UCLA researchers target protein and kill cancer cells
After a five year study, researchers at UCLA’s Jonsson Comprehensive Cancer Center have found the depletion of the START domain-containing protein 9 (STARD9 for short), has the potential to help with the efficacy of the common chemotherapy drug Taxol against certain cancers.
Though it is known that cancer is a fatal, life-altering disease, the knowledge behind causes of cancer is somtimes sparse. There are several known and speculated causes of cancer such as genetic inheritance, heavy smoking, sunlight overexposure, radiation, environmental toxins, etc.
As far as cells, they have a variety of lifespans, though none last forever. All normally functioning cells experience apoptosis, a preprogrammed termination. When apoptosis fails, a cancerous cell is born.
Cancerous cells, because they are not regulated, exhibit abnormal growth that forms tumors. Some very dangerous tumors are able to travel throughout the bloodstream and interrupt different bodily functions.Since the discovery of cancer, countless studies have been conducted to understand and to find a cure for cancer.
As small as cells are, they utilize a very sophisticated system to undergo cellular division, also referred to as mitosis. In the M phase of mitosis, the mitotic spindle is responsible for dividing the duplicated chromosomes into the two separate daughter cells. The mitotic spindle was a main focus of the research that lead to the discovery of STARD9's potential uses.
According to Jorge Torres, a researcher at Jonsson Cancer Center and professor of chemistry and biochemistry at UCLA, the mitotic spindle aids in the correct chromosome transmission to the daughter cells. An approach taken in the treatment of cancer is direct targeting of the microtubles dynamics or the spindle assembly.

* [INFORMATION SUPPLIED]
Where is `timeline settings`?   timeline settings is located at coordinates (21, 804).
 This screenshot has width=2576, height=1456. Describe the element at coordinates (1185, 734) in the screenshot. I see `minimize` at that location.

* [DIRECTIONS]
1: In the article on the UCLA cancer research, what is the mitotic spindle responsible for in the M phase of mitosis?
2: Carry the article on the UCLA cancer research forward from its last sentence.
The data isn't needed for this.

* [ANSWERS IN ORDER]
1: It divides the duplicated chromosomes into the two separate daughter cells.

2:
"Biology and metabolism are different in cancer cells, and check points that regulate normal cells are often misregulated in cancer, allowing the malignant cells to divide uncontrollably," Torres said. "Because of that, we set out to discover new cancer targets and, more specifically, proteins critical for cancer cell division that we could potentially target with therapeutics.’
Through the use of a high-throughput proteomic screen, 592 proteins associated with spindle activity were identified, though it was unclear whether every single one was directly involved. The researchers tested every protein one by one to analyse how they influenced the mitotic spindle. Using a high-throughput genetic screen to test the proteins one by one, researchers discovered that removal of one protein in particular, STARD9, significantly stopped cell division.
"The idea was to find something that arrested the cells while they were trying to divide and injured them in such a way that cell death occurred quickly," Torres said. "We were looking for a way to attack the cancer cells as they were dividing." The depletion of this protein was shortly followed by cell death.
The presence of STARD9 in cells had always been known. However it’s function was a mystery until now. Further research is being conducted to find an inhibitor for the protein STARD9.
Jorge Torres hypothesizes the discovery of an effective STARD9 inhibitor can be grounds for an innovative, less toxic combination therapy for specific cancers.